Polecenia
1. Wypisz wszystko, co według tekstu o Michale Wiśniewskim wokalista „ma za sobą”.
2. Wznów tekst o Michale Wiśniewskim od miejsca, w którym się kończy.

Michał Wiśniewski był swego czasu jedną z największych gwiazd w Polsce. W ciągu trwającej ponad 26 lat medialnej kariery wokalista wielokrotnie udowodnił, że rewolucje w życiu bynajmniej nie są mu obce. Tym samym Michał ma za sobą liczne skandale, kilka wyjątkowo medialnych małżeństw, a nawet ogłoszenie bankructwa.
Choć zapewne nie jest to dla niego powód do dumy, to Michał Wiśniewski ma za sobą również wieloletnie zmagania z uzależnieniem od alkoholu. Co prawda dziś wokalista może się pochwalić imponująco długim okresem abstynencji, jednak nigdy nie ukrywał, że powstrzymanie się od konsumpcji wysokoprocentowych trunków jest nie lada wyzwaniem. Temat swojego alkoholizmu poruszył kolejny raz w wywiadzie z Plejadą.
Ja jestem zaszyty, więc nie grozi mi teraz topienie smutków w alkoholu. Ale dla innych ludzi, którzy mają problemy z piciem, to może być trudny czas. Ja nie piję od sześciu lat - przyznaje Michał w rozmowie z portalem.

Dane wejściowe

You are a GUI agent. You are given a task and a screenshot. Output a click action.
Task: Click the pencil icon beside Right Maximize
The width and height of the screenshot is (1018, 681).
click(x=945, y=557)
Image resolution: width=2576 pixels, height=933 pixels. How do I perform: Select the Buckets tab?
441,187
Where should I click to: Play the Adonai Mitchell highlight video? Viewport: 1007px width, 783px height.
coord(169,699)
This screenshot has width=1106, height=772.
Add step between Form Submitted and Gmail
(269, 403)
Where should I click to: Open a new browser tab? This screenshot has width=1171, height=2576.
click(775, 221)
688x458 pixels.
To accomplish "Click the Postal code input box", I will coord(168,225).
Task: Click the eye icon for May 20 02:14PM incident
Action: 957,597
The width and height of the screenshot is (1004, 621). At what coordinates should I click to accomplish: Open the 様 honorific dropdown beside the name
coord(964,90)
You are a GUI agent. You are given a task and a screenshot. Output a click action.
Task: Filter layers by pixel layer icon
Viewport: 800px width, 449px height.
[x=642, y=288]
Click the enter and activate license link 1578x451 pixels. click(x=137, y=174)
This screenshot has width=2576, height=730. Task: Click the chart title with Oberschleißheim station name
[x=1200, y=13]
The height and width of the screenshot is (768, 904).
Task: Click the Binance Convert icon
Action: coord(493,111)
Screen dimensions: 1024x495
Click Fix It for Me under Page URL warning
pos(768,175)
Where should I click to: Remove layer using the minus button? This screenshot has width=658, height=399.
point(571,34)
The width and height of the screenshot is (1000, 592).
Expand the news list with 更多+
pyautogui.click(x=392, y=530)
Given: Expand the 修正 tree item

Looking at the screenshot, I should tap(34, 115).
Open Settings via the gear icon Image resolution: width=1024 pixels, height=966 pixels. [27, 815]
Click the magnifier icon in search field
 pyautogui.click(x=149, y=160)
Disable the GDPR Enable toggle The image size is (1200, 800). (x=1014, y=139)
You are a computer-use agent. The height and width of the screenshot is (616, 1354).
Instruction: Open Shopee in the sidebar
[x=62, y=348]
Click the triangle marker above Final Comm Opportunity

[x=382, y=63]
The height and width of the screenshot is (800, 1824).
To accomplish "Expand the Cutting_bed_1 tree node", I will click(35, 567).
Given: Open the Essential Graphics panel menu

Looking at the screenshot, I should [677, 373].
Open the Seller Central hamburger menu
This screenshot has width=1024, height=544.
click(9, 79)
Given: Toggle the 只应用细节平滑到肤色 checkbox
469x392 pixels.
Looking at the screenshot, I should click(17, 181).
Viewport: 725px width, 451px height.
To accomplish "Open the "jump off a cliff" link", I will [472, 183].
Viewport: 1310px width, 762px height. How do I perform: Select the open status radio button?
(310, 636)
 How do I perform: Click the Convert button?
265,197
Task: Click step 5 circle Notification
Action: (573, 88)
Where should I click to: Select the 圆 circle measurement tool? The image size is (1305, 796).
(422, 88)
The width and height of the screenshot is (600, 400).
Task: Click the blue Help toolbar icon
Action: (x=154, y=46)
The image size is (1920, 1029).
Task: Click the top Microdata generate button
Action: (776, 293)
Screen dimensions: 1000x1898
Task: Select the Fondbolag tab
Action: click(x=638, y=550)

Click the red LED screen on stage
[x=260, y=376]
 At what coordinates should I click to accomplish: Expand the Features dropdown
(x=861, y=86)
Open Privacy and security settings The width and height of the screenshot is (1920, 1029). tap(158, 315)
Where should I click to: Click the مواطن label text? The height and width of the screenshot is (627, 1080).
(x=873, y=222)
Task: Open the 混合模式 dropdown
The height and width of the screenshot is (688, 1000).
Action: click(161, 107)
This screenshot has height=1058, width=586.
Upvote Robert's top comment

Lista odpowiedzi
1.
- liczne skandale
- kilka wyjątkowo medialnych małżeństw
- ogłoszenie bankructwa
- wieloletnie zmagania z uzależnieniem od alkoholu

2.
Jednocześnie lider Ich Troje zdobył się na wyznanie, że zdarza mu się zrobić sobie "przerwę" od abstynencji w czasie, gdy kończy mu się "wszywka". Twierdzi jednak, że ten sposób walki z nałogiem okazał się dla niego najskuteczniejszy.
Jak kończy mi się "wszywka", to trochę popiję, ale generalnie teraz mam spokój do września. Ja sobie bez tego po prostu z tym nie radzę, każdy ma swój sposób na tę walkę - mówi.
Oprócz tego Michał słusznie przyznaje, że żadna "wszywka" nie jest w stanie całkowicie wyleczyć go z alkoholizmu i dużo zależy od indywidualnych predyspozycji i woli walki.
Ta furtka jest zawsze otwarta. To nie jest tak, że terapia prowadzi do tego, że furtka jest na zawsze zamknięta. Alkoholik zostaje na zawsze alkoholikiem, tylko suchym... Jeśli ma dużo szczęścia. Jeśli nie ma, to ma nawroty. Ja tak mam pomiędzy wszywkami. Oczywiście byłoby fajniej zrozumieć, czym jest ta choroba i nie pić w ogóle, ale ja tak nie potrafię. Nie potrafię kontrolować picia. Jak piję, to piję - wyznaje smutno.
Oprócz tego dowiadujemy się, że wokalista ma ludziom za złe to, że po latach wciąż wytykają mu przewinienia z przeszłości. Sądzi jednak, że jeśli ktoś nauczył się czegokolwiek na jego błędach, to może to uznać za swój sukces.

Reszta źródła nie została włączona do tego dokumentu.